This is really quite easy. One of the input parameters to the constructor is an AttributeSet, containing all the attributes for your view.

From that, you need to extract the attributes you are interested in.

At the top of your constructor, right after the call to super(), you should add the following lines to get a TypedArray with the attributes:
final TypedArray a = context.obtainStyledAttributes(attrs,
        R.styleable.CustomSlider);
Now, instead of just hard-coding mIsVertical to true or false, you should grab the orientation from your attributes. But since the orientation attribute
translates horizontal/vertical to an integer, based on the enum, you will need your java code to turn it into true or false. This code should replace the "mIsVertical=true" statement:
final int vertical = a.getInt(R.styleable.CustomSlider_orientation, 0);
    mIsVertical = (vertical != 0);
Look at the help for getInt() and make sure that you understand what the parameters mean.

The min and max values are done in a similar way, but they are already floats, so no extra treatment is necessary. Replace the mMin and mMax initialisation statements with the following:
final int max = a.getInt(R.>final float max = a.getFloat(R.styleable.CustomSlider_max, 1.0f);
    final float min = a.getFloat(R.styleable.CustomSlider_min, -1.0f);
    setMinMax(min, max);

Ok, done with the slider. Let's put that latest piece of code to some use.

Step 6.3 Attributes in layout


git checkout step_6_3

Once the new attributes are declared, you can refer to them from your main.xml layout file.
You will need to add the namespace to the layout and then obviously set the attributes for the CustomSlider.

The namespace is an attribute for the RelativeLayout, so the first few lines in main.xml should now look like this:

Once that is added, it's just a matter of setting the attributes for the slider views. The updated slider tag should look like this:
<com.enea.training.customview.CustomSlider android:id="@+id/slider_horizontal"
      CustomView:orientation="horizontal"
      CustomView:min="0.0"
      CustomView:max="100.0"
      android:layout_height="wrap_content"
      android:layout_width="fill_parent"
      android:layout_alignParentLeft="true"
      android:layout_alignParentTop="true"
    />
To make things a bit more interesting, you could add another slider, and make it vertical:
<com.enea.training.customview.CustomSlider android:id="@+id/slider_vertical"
      CustomView:orientation="vertical"
      CustomView:min="-50.0"
      CustomView:max="50.0"
      android:layout_height="fill_parent"
      android:layout_width="wrap_content"
      android:layout_alignParentLeft="true"
      android:layout_below="@+id/slider_horizontal"
      android:layout_alignParentBottom="true"
    />

As you can see, the new attributes are being set exactly the same way as the standard attributes, the only difference is the namespace.
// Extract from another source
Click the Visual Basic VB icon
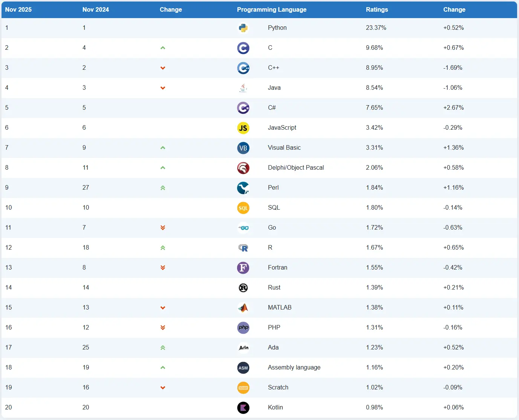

That new slider needs some code in the activity as well. You will need a new member field and a new position listener, and displayValues() will need to display the vertical value.
Furthermore, since the horizontal slider now gets the initial values from xml, there is no need to call the setters in onCreate().
The onReset() callback method for the button will also need to be updated to reset both sliders.
Here is the complete listing of the activity. As you can see, it's just a matter of duplicating the code of the horizontal slider for the vertical.
public class CustomViewActivity extends Activity {
  private TextView     mValues;
  private CustomSlider mSliderHorizontal;
  private CustomSlider mSliderVertical;

  @Override
  public void onCreate(final Bundle savedInstanceState) {
    super.onCreate(savedInstanceState);
    setContentView(R.layout.main);

    mValues = (TextView) findViewById(R.id.values);

    mSliderHorizontal = (CustomSlider) findViewById(R.id.slider_horizontal);
    mSliderHorizontal.setPositionListener(new CustomSliderPositionListener() {
      public void onPositionChange(final float newPosition) {
        displayValues();
      }
    });
    mSliderVertical = (CustomSlider) findViewById(R.id.slider_vertical);
    mSliderVertical.setPositionListener(new CustomSliderPositionListener() {
      public void onPositionChange(final float newPosition) {
        displayValues();
      }
    });

    displayValues();
  }

  void displayValues() {
    final String str = String.format("Horizontal: %3.2f\nVertical: %3.2f",
        mSliderHorizontal.getPosition(), mSliderVertical.getPosition());
    mValues.setText(str);
  }

  public void onReset(final View v) {
    float min = mSliderHorizontal.getMin();
    float max = mSliderHorizontal.getMax();
    float newPos = (max - min) / 2 + min;
    mSliderHorizontal.setPosition(newPos);

    min = mSliderVertical.getMin();
    max = mSliderVertical.getMax();
    newPos = (max - min) / 2 + min;
    mSliderVertical.setPosition(newPos);
  }
}


That's it! Try your application again, perhaps a few times while changing the attributes in main.xml.




Where to go from here

Even though this series of articles is a long read, the actual steps are not that difficult.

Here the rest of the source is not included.